Siddaramaiah assumed office May 13 and added 29 minsters in two batches within a fortnight, leaving four berths to be filled.

Since then he, state Congress chief G. Parameshwara and many ministerial aspirants have made several visits to Delhi but the Congress high command has been unable to give the go-ahead for filling the vacancies.

Siddaramaiah and Parameshwara were in Delhi again early this week and met Congress vice president Rahul Gandhi.

This led to intense speculation in the state media that the Congress high command had finally given the green signal for filling the vacancies as dragging the issue was only accentuating the party's problems.

However, on returning to Bangalore, Siddaramaiah denied that the cabinet expansion issue was discussed with Gandhi, a clear indication that prolonging the issue for over six months has only made it intractable for the party.

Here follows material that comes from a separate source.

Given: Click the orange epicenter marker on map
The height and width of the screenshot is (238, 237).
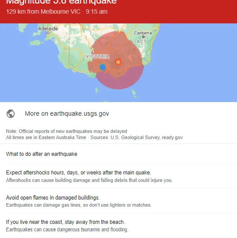Looking at the screenshot, I should [x=118, y=62].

The party seems unable to decide even on naming heads to boards and corporations as the chief minister said the issue was "broadly discussed" with Gandhi and the appointments will be made "at the earliest".

This not the first time, though, that Siddaramaiah has harkened to the "at the earliest" expression.

The "earliest" time may well be next month if not some time next year as both the government and the party will be busy with the 10-day winter session of the legislature beginning Nov 25.

Once that is over, Siddaramaiah, the ministers, Parameshwara and other leaders will have to devote time to shortlist candidates for the 28 Lok Sabha seats from the state as the party high command wants the names by December-end.

With both the central and state Congress leadership wanting to bag more than 20 Lok Sabha seats from Karnataka, the issue of filling up ministerial vacancies and naming board and corporation heads may take a backseat to avoid dissidence marring the party's prospects.

The Congress had won just six seats in the 2009 Lok Sabha elections.

However, its morale has been boosted by the victory in the assembly elections and the August bypolls to two Lok Sabha seats from Bangalore Rural and neighbouring Mandya, both considered strongholds of the Janata Dal-Secular led by former prime minister H. D. Deve Gowda.

The party will be hoping that its expectation of a good performance in the general elections will not be derailed by its indecisiveness in completing ministry formation and rewarding party loyalists with chairpersonships of boards and corporations.